TV francesa, força moral

Catherine Millet acha que uma encoxada no metrô não é assédio sexual. Eu acho que é. Ela, como eu, anda de metrô, até mostrou seu cartão Navigo para provar que é uma parisiense das ruas num debate de TV 1seguido à carta que assinou. Também demonstrou o método Millet de reação a apalpadas (quando mais jovem; hoje, aos 69, está menos visada).
– Bastava que eu me virasse, envergonhasse o senhor publicamente e, no momento em que eu descia do metrô, já havia esquecido do assunto.

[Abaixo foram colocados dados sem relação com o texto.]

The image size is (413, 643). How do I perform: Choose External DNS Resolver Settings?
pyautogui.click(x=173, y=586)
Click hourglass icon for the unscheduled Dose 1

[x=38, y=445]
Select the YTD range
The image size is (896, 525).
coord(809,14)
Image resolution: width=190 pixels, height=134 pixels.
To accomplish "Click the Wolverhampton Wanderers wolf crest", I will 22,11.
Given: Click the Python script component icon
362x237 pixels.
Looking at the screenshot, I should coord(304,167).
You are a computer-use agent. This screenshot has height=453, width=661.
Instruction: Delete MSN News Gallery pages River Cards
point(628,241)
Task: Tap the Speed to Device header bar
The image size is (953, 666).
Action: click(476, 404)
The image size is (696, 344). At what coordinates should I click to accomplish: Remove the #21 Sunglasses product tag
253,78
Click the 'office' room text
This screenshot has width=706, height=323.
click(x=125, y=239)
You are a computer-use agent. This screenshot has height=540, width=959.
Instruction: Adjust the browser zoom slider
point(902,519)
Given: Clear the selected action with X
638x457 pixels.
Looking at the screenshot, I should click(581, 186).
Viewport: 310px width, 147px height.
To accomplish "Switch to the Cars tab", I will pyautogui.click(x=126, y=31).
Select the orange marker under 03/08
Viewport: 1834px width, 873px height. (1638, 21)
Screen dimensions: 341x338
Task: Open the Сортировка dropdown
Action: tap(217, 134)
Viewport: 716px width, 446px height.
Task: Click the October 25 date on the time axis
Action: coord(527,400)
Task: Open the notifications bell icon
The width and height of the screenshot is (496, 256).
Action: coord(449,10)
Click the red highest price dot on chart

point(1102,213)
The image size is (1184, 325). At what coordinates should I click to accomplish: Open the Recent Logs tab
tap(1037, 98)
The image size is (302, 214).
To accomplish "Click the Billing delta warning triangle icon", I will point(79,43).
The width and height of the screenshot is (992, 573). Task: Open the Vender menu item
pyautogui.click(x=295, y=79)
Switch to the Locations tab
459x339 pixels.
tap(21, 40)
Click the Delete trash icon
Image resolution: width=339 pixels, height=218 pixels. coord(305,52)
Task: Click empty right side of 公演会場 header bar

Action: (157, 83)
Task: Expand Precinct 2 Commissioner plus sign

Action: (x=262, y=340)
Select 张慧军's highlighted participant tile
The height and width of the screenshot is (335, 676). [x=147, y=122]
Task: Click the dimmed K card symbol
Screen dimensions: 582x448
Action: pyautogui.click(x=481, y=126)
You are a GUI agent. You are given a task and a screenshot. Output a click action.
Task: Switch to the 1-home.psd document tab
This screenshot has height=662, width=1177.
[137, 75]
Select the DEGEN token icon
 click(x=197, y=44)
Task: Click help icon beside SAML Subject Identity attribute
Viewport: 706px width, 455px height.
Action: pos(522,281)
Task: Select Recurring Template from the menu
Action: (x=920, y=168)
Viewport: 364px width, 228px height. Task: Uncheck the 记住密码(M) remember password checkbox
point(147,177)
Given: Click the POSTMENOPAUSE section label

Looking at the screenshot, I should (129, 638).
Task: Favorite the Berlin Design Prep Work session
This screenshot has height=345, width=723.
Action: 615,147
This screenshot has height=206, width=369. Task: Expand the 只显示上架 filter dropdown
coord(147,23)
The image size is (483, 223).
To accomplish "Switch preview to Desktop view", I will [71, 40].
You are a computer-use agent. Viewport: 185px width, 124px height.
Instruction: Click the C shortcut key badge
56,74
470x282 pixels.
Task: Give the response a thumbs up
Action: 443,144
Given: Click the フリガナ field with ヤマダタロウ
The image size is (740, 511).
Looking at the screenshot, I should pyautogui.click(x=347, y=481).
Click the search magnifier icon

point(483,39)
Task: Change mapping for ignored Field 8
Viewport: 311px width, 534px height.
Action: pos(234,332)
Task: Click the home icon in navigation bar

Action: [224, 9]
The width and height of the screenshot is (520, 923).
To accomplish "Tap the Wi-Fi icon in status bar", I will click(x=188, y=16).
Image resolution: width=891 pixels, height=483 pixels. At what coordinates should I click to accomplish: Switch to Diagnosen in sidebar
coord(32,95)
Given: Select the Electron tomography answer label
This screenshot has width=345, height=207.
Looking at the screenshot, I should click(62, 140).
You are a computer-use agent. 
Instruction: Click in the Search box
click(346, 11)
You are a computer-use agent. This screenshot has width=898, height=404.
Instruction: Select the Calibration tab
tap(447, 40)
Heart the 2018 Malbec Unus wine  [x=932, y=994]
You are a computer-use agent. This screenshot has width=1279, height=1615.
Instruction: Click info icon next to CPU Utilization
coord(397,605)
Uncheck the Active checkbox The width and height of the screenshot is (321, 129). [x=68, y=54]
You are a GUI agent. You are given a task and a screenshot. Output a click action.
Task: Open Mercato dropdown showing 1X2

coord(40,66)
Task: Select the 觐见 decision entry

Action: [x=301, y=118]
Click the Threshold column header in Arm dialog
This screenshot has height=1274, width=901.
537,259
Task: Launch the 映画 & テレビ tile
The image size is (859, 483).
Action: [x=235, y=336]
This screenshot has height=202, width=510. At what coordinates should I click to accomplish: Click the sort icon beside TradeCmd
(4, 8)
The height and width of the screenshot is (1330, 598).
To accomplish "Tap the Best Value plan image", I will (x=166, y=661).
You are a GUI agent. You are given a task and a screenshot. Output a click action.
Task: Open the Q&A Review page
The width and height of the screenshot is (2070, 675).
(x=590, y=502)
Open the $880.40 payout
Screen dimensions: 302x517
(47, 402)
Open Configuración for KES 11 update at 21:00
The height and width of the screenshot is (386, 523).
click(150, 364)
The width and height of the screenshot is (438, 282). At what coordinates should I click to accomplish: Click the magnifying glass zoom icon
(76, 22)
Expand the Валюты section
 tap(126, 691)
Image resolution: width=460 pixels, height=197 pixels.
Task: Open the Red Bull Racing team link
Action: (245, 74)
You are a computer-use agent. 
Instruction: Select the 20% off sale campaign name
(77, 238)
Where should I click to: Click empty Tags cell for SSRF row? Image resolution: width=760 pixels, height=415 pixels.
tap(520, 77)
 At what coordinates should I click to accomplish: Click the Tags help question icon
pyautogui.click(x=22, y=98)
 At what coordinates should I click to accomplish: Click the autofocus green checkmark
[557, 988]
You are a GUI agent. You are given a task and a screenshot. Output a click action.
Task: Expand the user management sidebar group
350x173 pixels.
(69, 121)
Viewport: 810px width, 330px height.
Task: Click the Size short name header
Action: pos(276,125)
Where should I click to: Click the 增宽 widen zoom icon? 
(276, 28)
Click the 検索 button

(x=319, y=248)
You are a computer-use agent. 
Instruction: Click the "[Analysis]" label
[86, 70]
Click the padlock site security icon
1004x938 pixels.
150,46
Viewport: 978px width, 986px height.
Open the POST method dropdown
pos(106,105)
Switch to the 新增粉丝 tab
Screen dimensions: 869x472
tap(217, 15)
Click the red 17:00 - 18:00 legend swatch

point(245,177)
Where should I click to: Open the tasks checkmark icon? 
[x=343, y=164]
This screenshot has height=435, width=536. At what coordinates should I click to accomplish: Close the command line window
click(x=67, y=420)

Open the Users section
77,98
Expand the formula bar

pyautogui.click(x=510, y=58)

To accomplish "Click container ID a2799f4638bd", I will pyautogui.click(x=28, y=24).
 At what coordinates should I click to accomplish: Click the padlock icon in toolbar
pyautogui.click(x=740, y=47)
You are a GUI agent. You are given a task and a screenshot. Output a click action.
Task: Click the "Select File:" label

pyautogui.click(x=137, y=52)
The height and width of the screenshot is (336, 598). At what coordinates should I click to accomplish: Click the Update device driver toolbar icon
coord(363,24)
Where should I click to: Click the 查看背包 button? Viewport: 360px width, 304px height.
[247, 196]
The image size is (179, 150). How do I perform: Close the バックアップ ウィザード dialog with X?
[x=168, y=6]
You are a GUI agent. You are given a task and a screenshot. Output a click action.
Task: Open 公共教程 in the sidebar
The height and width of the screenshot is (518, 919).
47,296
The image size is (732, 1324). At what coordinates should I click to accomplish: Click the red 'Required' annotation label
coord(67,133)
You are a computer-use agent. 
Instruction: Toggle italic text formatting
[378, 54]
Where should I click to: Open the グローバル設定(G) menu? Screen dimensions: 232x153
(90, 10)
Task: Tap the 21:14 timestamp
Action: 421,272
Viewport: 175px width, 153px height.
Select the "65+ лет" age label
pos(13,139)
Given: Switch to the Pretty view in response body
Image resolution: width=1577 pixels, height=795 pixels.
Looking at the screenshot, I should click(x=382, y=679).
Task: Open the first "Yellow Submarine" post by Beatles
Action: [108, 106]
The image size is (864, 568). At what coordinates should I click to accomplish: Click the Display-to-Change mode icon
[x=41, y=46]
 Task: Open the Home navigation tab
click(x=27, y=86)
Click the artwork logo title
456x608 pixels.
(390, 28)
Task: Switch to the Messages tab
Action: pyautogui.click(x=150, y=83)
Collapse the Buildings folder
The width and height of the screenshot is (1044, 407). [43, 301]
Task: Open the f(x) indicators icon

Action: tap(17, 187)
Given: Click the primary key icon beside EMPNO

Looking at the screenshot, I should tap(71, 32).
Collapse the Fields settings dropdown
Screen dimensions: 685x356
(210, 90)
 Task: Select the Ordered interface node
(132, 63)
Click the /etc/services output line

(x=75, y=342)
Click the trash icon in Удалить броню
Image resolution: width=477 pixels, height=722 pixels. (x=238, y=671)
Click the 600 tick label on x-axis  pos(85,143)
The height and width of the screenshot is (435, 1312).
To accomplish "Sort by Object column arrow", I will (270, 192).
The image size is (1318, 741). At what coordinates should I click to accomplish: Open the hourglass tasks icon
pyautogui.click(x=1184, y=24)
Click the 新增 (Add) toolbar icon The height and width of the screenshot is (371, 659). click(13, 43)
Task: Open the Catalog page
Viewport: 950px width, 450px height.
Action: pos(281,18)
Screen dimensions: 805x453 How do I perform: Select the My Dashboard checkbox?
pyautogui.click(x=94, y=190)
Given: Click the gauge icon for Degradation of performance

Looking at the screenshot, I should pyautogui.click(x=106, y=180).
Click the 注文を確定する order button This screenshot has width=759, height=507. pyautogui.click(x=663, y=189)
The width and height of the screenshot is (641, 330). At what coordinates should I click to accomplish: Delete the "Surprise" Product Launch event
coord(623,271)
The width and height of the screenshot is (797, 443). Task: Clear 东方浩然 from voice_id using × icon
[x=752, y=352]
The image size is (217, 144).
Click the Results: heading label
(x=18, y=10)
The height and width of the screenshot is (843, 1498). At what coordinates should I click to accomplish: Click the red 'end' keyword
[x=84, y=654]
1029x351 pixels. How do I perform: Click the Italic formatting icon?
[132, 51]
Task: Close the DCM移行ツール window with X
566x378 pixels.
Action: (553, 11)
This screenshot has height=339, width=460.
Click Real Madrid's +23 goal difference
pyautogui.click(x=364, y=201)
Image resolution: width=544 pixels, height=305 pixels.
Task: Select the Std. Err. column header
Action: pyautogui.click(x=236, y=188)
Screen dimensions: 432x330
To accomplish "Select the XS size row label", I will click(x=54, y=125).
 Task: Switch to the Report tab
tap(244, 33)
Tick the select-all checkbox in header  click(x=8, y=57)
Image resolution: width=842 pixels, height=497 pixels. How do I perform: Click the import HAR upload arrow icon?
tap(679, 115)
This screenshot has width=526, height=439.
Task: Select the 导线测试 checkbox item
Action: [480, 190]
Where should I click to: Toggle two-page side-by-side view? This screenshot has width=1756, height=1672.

É o tal do “não acontecimento” que a carta citava. O parágrafo sobre o metrô, aliás, foi ideia dela. Talvez cinco horas de deslocamento diário elevassem a repetida mão boba ao status de acontecimento. Talvez não. Fato é que Catherine hoje se solidariza com os apalpadores franceses, reduzidos a uma sexualidade tão pobre. E estende, pelo exemplo, a própria postura a outras mulheres.
– Você reagiu desse jeito, você é uma mulher forte. E as outras? – indagou o apresentador.
Para responder, ela citou o caso de uma conhecida que superou o trauma de um abuso na infância e vive orgulhosa de si mesma e da sua vida sexual.
– Como intelectual, acho que meu papel é ajudar as mulheres a chegar a essa força moral.
Outra convidada perguntou, referindo-se ao #metoo e ao correspondente francês, #balancetonporc:
– Você não acha que o movimento ajuda nisso?
– Não. A única coisa que ouvimos por duas semanas foi vítima, vítima, vítima. As mulheres podem se defender hoje. Na época em que apalpar se tornou um delito, eu fui contra a lei.
São afirmações quase kamikazes no atual momento, em que o mote é “parem de nos responsabilizar por comportamentos masculinos”. Mas me intriga: por que uma mulher que viveu a abertura sexual dos anos 60 se impacienta com a geração atual? A carta pedia “novas respostas” além do papel de presa. Envergonhar um senhor no transporte público é uma das oferecidas por Catherine. Outra: relatar orgias e experiências sexuais num livro autobiográfico que vendeu 2,5 milhões de cópias no mundo inteiro, A Vida Sexual de Catherine M. Foi quando ela ficou sabendo de uma conversa de bastidores do mercado editorial, em que uma editora dizia que o bestseller seria impossível hoje, que Catherine topou escrever o manifesto.